Your first album Love Remains starts with dialogue from Todd Haynes’ film Safe (one of my favourite films) and on the new record Total Loss, “Say My Name or Say Whatever” opens with dialogue from the documentary film Streetwise. Is cinema a big source of inspiration for you?
Film is a very big source of inspiration. Absolutely.
There’s a really strong modern art design element to your album covers and even your t-shirts from sculpture to graphic design and photography– is the art world something that you’re interested in?
Absolutely. Yes, on tour, whenever we can, we go check out shit popping in whatever city we’re in. Saw an AMAZING Paul Noble exhibit in London this week.
Where did the How To Dress Well name come from?

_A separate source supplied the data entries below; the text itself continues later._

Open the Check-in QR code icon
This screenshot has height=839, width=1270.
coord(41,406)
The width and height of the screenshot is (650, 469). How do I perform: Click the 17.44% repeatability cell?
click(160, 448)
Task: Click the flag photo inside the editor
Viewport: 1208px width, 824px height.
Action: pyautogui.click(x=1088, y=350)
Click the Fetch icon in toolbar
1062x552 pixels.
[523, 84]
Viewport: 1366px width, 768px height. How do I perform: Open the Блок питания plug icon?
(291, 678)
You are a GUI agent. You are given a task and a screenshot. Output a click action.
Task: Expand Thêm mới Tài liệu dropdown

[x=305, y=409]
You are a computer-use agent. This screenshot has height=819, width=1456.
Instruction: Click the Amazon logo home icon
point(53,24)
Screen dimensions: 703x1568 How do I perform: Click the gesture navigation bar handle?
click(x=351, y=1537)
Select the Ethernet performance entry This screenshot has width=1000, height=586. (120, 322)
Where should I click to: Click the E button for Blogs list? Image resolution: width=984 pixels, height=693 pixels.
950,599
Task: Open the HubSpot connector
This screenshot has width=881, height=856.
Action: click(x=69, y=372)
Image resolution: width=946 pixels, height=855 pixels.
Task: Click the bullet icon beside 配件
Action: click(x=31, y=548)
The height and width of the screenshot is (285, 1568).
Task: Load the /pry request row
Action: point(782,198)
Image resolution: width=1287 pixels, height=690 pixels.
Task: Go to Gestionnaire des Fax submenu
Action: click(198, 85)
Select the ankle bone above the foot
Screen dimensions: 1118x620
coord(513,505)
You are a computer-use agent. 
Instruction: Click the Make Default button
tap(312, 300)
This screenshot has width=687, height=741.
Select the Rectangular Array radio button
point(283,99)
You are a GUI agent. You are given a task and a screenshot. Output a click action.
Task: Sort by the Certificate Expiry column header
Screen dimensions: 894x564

It was the name of an old book my friend purchased many years ago, right around the time I first started making music. I was cataloging some new music I made in iTunes at this friend’s place and, there on the coffee table, was a book titled How To Photograph Women Beautifully and one titled How To Dress Well. When iTunes asked me to provide an artist name, I just typed in How To Dress Well and, since then, all the music I’ve made has been filed under that name. It’s just a name, not a proclamation or anything.
Tell us a little bit about your own personal style, what you like wearing or your favourite outfit…
I mean, people should just wear whatever makes them feel good and comfortable and special. Lately, I’m rocking Acne sweats, Acne button-ups, white cotton Tees, and Nikes – especially these Nikes I copped in Berlin.
What plans do you have for the future?
I just wrapped up the European tour, which was grueling but wonderful. Then I’ll start the west coast US tour, take a break, then Australia and Asia in February. I hope to keep recording new material in between as I have a ton of ideas swimming in my head.